The Post Office was the heart of the area and Nell could tell you anything that was going on with anybody, which sometimes annoyed some of the people. The Devaney’s were both so good hearted they would do anything for you at any time that they were able to. They carried people on credit and you paid the next time your money came in.
Next door to the station was Lichtwald’s grocery-everything store. It burned down just after we arrived. Harry Bergman bought and rebuilt the place as it stands now and later sold it to Jack Merrit. Eventually it was bought by Rudy Whetstine and was known as Rudy’s until it was sold and subsequently closed.
The Community Hall was already in place. It had been built by community effort and money in 1949.
There were four ranches along what is now Johnson Road, Charlie Johnson and his wife Daisy (Contreras) Johnson, Clarence and Marie Contreras, Lincoln Hamilton and Westphalen. Westpahlen had the only other generator that I know of, besides Devaney’s. Westphalen used his to pump water as well as light up his home. We could hear the pump all night long when he was irrigating.
In early 1950 Bill Bradford talked to Rupert (“Rupe” as Bill called him) Costo about the frustration of getting cost effective electricity.
Rupert suggested applying to REA for the money and building The Anza Electric Cooperative Is Born Anza Valley ahead our own electric system.
That spring Bill received a note from Rupert: “Bill: Friday, June 9th at Terwilliger 8:00 PM. Petitions for REA will be distributed. Any information you may have will be appreciated. Tell everyone to come. Rupe.”

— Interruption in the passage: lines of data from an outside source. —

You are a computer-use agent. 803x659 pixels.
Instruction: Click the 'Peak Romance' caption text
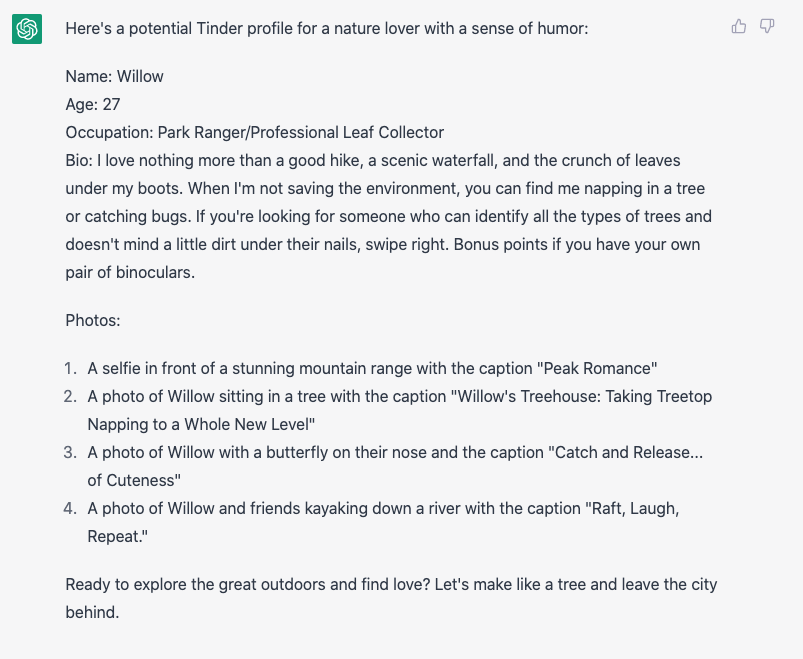coord(597,369)
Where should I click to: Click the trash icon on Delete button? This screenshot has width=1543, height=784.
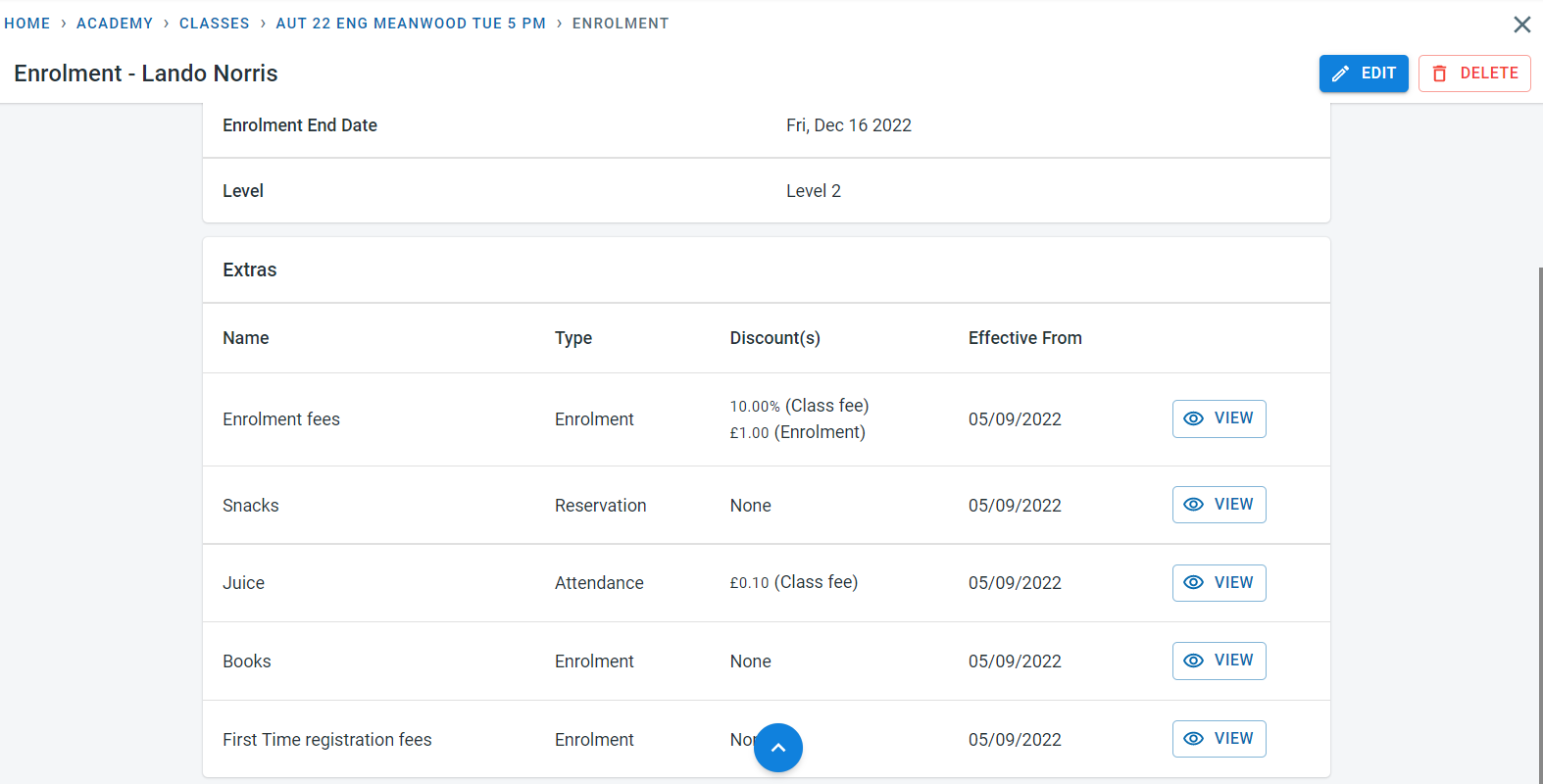pyautogui.click(x=1439, y=74)
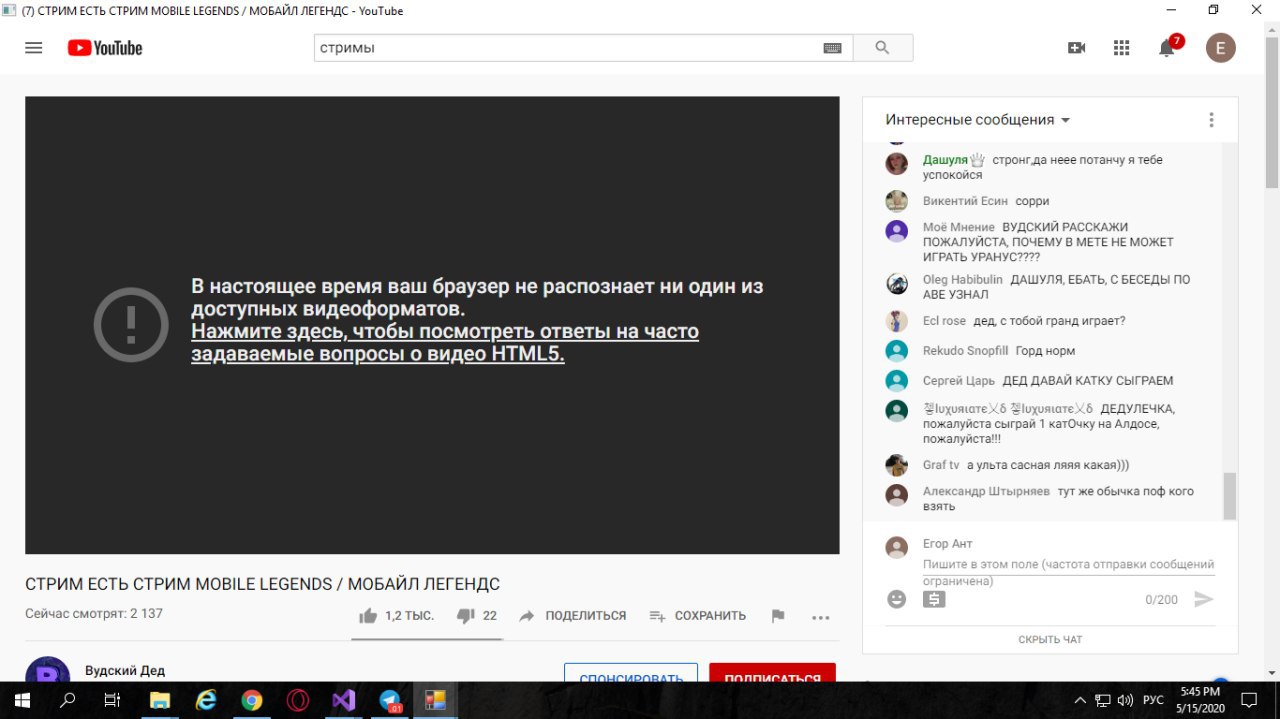Click the search magnifier button
The width and height of the screenshot is (1280, 719).
pyautogui.click(x=882, y=48)
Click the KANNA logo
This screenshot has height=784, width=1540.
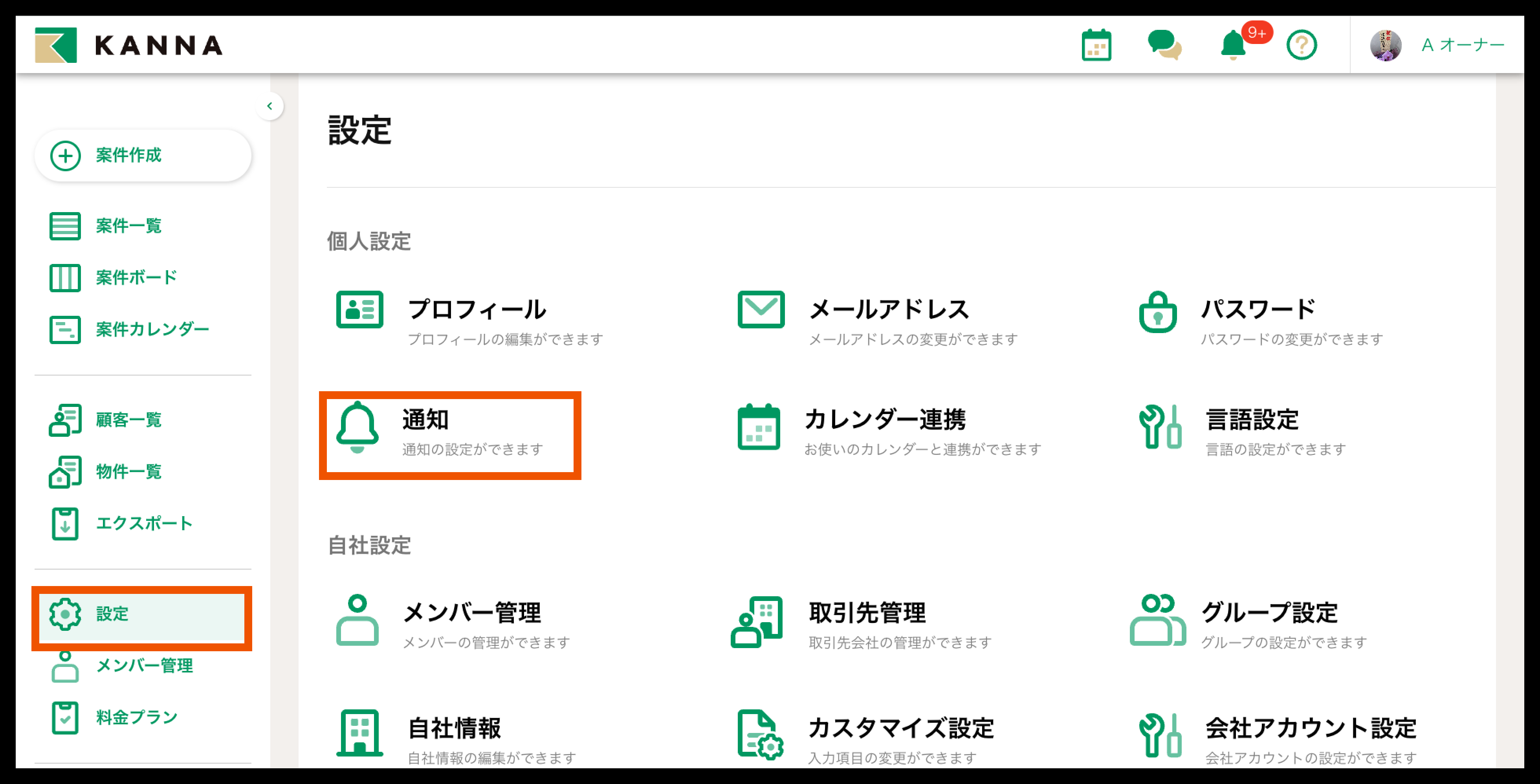[x=128, y=46]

The dream caught hold at that first meeting and a second meeting was held June 27, 1950, with REA Field representative Bill Letcher. At this meeting Rupert was elected temporary chairman and Mrs. Frances Hack became temporary treasurer. The cost to become a member/owner with the right to receive electricity was $5.00. And so the struggle began.
Bill contacted California Electric, the power company that served the area of Aguanga at the time. They said they might run a line up the highway to Anza but it would cost Bill $3,000.00 to obtain service. It was only a distance of one mile but in those days, $3,000 was like $30,000.00 today. By the August 11th meeting there were 150 paid members. They met Aug. 18th, 1950 and picked “Anza Electric Co-op” as our name and nine directors were elected to the first board to represent nine districts.